I was talking to one of my MBA colleagues this afternoon about networking. I asked her whether people are organising meetings any better now than they did 20 years or so ago (not that she is old enough to address that question exactly but that was the comparison I was wanting to make).
I remember when a group of us established a branch of the Institute of Marketing (as it was at the time) in Cambridge. We were all young, the city was quite small then and the viability of the branch was a little fragile so we had to do everything we could to keep people coming to meetings. We had several people who had the specific task of greeting people and introducing them to someone else. Nobody was left on their own. As a committee, we tried to know everyone. We weren’t a bunch of mates meeting up but a welcoming, professional team running a welcoming, professional event.
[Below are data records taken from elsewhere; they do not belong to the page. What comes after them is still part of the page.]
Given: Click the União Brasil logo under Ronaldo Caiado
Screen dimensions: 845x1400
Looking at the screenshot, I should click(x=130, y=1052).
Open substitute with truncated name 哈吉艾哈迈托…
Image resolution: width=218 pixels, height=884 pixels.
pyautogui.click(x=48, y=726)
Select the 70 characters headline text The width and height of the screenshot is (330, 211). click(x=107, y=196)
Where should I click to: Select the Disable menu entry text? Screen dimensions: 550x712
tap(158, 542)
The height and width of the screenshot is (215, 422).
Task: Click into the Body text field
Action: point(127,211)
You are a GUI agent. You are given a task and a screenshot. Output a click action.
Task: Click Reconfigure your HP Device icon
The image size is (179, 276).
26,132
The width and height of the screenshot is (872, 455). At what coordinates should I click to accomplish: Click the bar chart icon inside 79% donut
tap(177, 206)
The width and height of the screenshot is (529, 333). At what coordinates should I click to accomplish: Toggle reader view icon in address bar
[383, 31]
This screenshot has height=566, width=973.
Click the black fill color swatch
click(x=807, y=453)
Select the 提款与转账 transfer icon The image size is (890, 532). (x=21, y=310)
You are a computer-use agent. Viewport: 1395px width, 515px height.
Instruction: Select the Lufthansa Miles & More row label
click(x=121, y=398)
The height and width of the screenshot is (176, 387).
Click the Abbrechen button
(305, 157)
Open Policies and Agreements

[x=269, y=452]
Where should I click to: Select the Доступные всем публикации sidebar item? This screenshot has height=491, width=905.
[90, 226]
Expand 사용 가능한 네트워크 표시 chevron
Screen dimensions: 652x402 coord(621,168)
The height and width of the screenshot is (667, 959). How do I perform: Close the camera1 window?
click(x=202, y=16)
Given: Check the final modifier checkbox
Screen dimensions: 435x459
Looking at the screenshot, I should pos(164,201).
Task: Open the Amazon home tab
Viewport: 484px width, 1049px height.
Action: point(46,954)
This was about 20 years ago and I was immensely pleased when I returned to live in Cambridge a few years ago that the branch still does all these things. Sadly, my colleague says that many of the meetings and “networking opportunities” she has gone to exhibit all the bad characteristics we reacted to and changed all those years ago. Friends and business associates talk together and make no effort to welcome anyone new. Cliques all round. Groups with a greater proportion of women are a bit better, she suggests, but it can still be a miserable experience and, if it is, so she doesn’t go back.
Have we learnt nothing? Don’t we know how to be civil to people? Do these same organisations worry about not having new people joining, their declining membership or their rising age profile? I don’t believe that networking online entirely fills this gap, even for people a lot younger than I am.